Observability Without Datadog: A $50/Month Stack That Works

You're a small team. Your Datadog bill is $4k/month. The CFO asks why. You don't have a good answer.

Datadog is excellent. It's also priced for companies that have already won. If you're pre-product-market-fit and burning runway on observability, you've made a mistake.

There's a stack that runs for $50/month, scales to mid-six-figure ARR, and gives you logs, metrics, traces, and alerts. It's open source plus one cheap managed service.

What you actually need

Not what Datadog sells you. What an engineer at 2am actually uses to fix a production incident:

Logs — searchable, time-filtered, with structured fields
Metrics — CPU, memory, request count, error rate, p50/p95/p99 latency
Traces — when a request is slow, where in the call graph
Alerts — page when error rate or latency crosses a threshold

That's it. Custom dashboards, anomaly detection, and APM are nice-to-haves. They are not what saves you at 2am.

The stack

Logs: structured JSON to stdout, shipped to Grafana Loki (self-hosted) or Better Stack (managed, $25/month for 30GB).

Metrics: Prometheus + Grafana. Self-hosted on a $10/month VM, or use Grafana Cloud free tier (10k series, 50GB logs, 50GB traces).

Traces: OpenTelemetry SDK in your app, exported to Grafana Tempo or Jaeger.

Alerts: Grafana alerting → PagerDuty (free for up to 5 users) or just email/Slack for early stage.

Total: roughly $25-50/month managed, or one $20 VM if you self-host. You can scale this to ~50M requests/day before hitting limits.

The 30-minute setup

Use OpenTelemetry. It's the unifying SDK that emits all three signals. Your app doesn't care where the data goes:

// app.ts
import { NodeSDK } from '@opentelemetry/sdk-node';
import { OTLPTraceExporter } from '@opentelemetry/exporter-trace-otlp-http';
import { getNodeAutoInstrumentations } from '@opentelemetry/auto-instrumentations-node';

const sdk = new NodeSDK({
  traceExporter: new OTLPTraceExporter({
    url: process.env.OTEL_ENDPOINT,
  }),
  instrumentations: [getNodeAutoInstrumentations()],
});

sdk.start();

Auto-instrumentation captures HTTP, database, Redis, and most library calls without code changes.

For metrics, expose /metrics from your app via the Prometheus exporter. Point Prometheus at it.

For logs, write JSON to stdout:

import pino from 'pino';
const log = pino();

log.info({ userId, requestId, action: 'order.create' }, 'order created');

Vector or Promtail tails stdout, ships to Loki.
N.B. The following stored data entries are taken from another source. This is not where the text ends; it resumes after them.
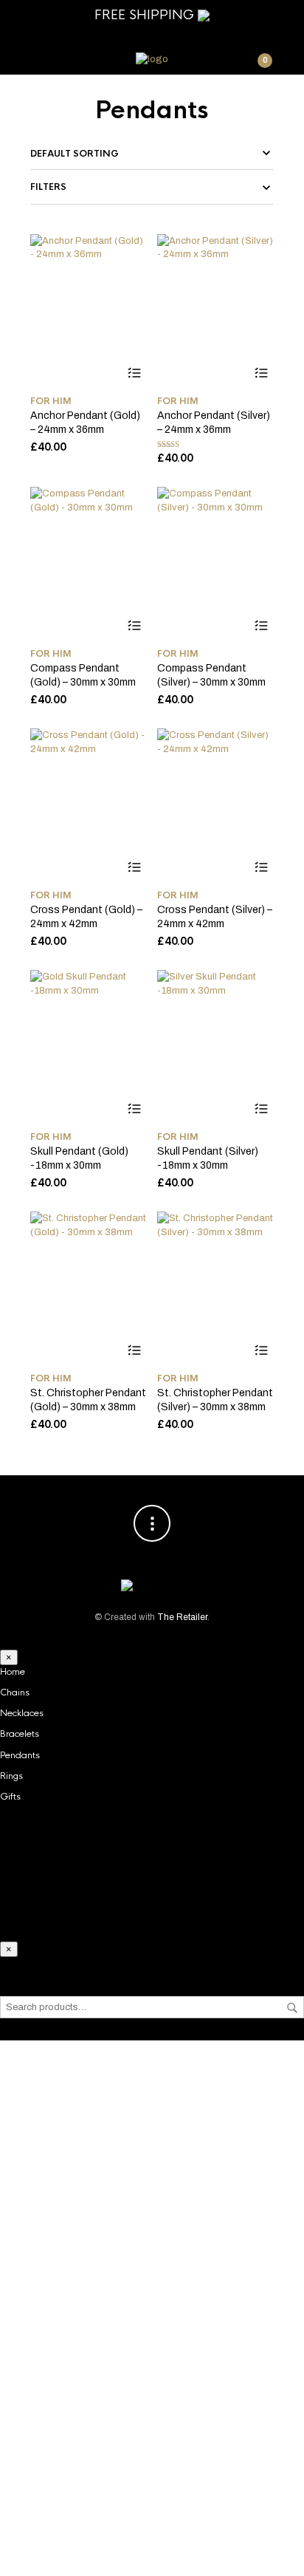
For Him (51, 401)
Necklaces (22, 1713)
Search (292, 2008)
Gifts (10, 1797)
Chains (15, 1692)
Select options (134, 373)
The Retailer (182, 1617)
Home (12, 1672)
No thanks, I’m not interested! (151, 2557)
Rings (11, 1776)
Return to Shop (152, 2458)
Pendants (20, 1755)
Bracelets (19, 1734)
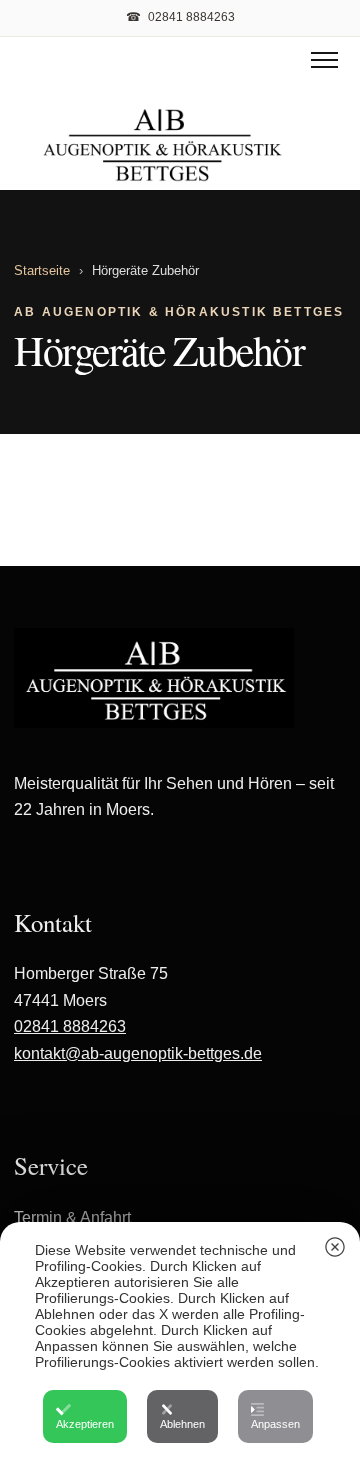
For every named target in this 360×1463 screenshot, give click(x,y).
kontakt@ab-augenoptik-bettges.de (138, 1053)
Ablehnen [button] (182, 1424)
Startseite (42, 270)
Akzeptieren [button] (85, 1424)
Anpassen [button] (275, 1424)
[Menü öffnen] (324, 60)
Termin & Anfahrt (72, 1217)
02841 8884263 (70, 1026)
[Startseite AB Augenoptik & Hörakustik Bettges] (163, 145)
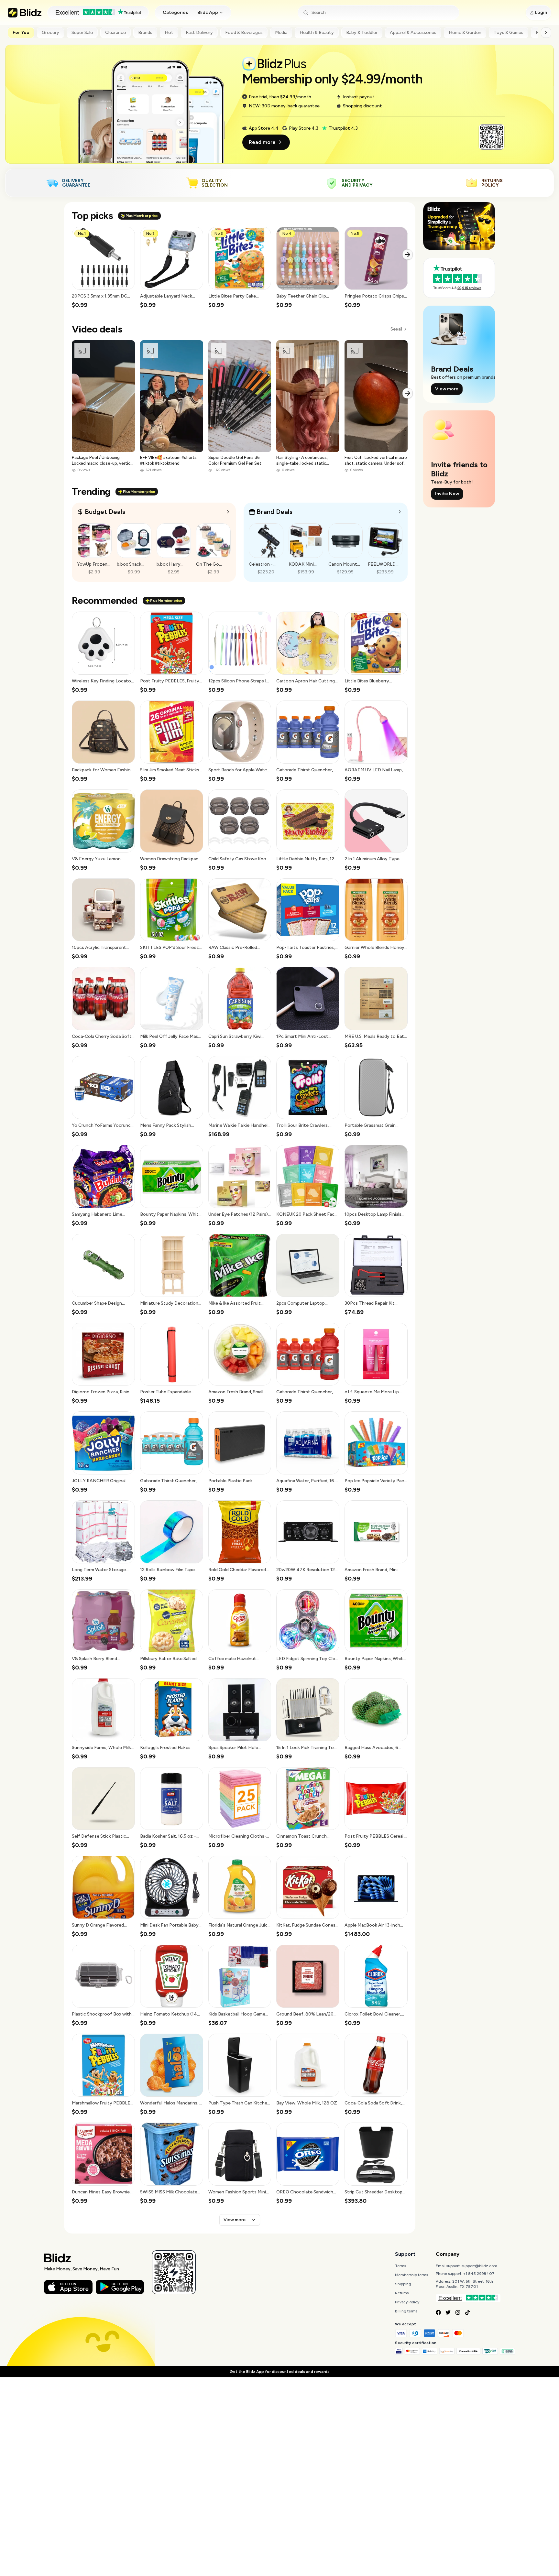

The Grafana Cloud free tier shortcut

If you don't want to run anything: Grafana Cloud free tier covers most early-stage apps. Sign up, get an OTLP endpoint, point your SDK at it. Done.

You get:

10k metric series (more than you think — that's 100 services with 100 metrics each)
50GB logs/month
50GB traces/month
14 days retention

That's plenty for a pre-Series A startup.

The two queries you'll actually run

After all this, here's what you'll use day-to-day:

LogQL:

{service="api"} | json | level="error" | line_format "{{.requestId}} {{.message}}"

PromQL:

histogram_quantile(0.95, rate(http_request_duration_seconds_bucket{service="api"}[5m]))

That's 80% of debugging. The fancy dashboards mostly gather dust.

What this won't do

Real User Monitoring — Datadog/New Relic do RUM well. The OSS equivalents are worse. If you need this, accept the cost.
Automatic anomaly detection — you have to write threshold-based alerts. That's fine for early stage.
Slick mobile app — Grafana mobile is okay, not great.
Dependency graphs — Datadog auto-discovers service maps. With OTel you get traces but not the slick visualization.

When to graduate

You should move to Datadog (or similar) when:

You have an SRE team that exists to use it
Your incident volume justifies the better UX
You're spending more than 5% of an engineer's time maintaining the OSS stack

For most companies, that's series B+ or 50+ engineers. Not before.

The takeaway

Datadog is a great product priced for companies that have already won. If you're still figuring out PMF, $50/month of OSS observability gets you what you need. Save the $50k/year for hiring.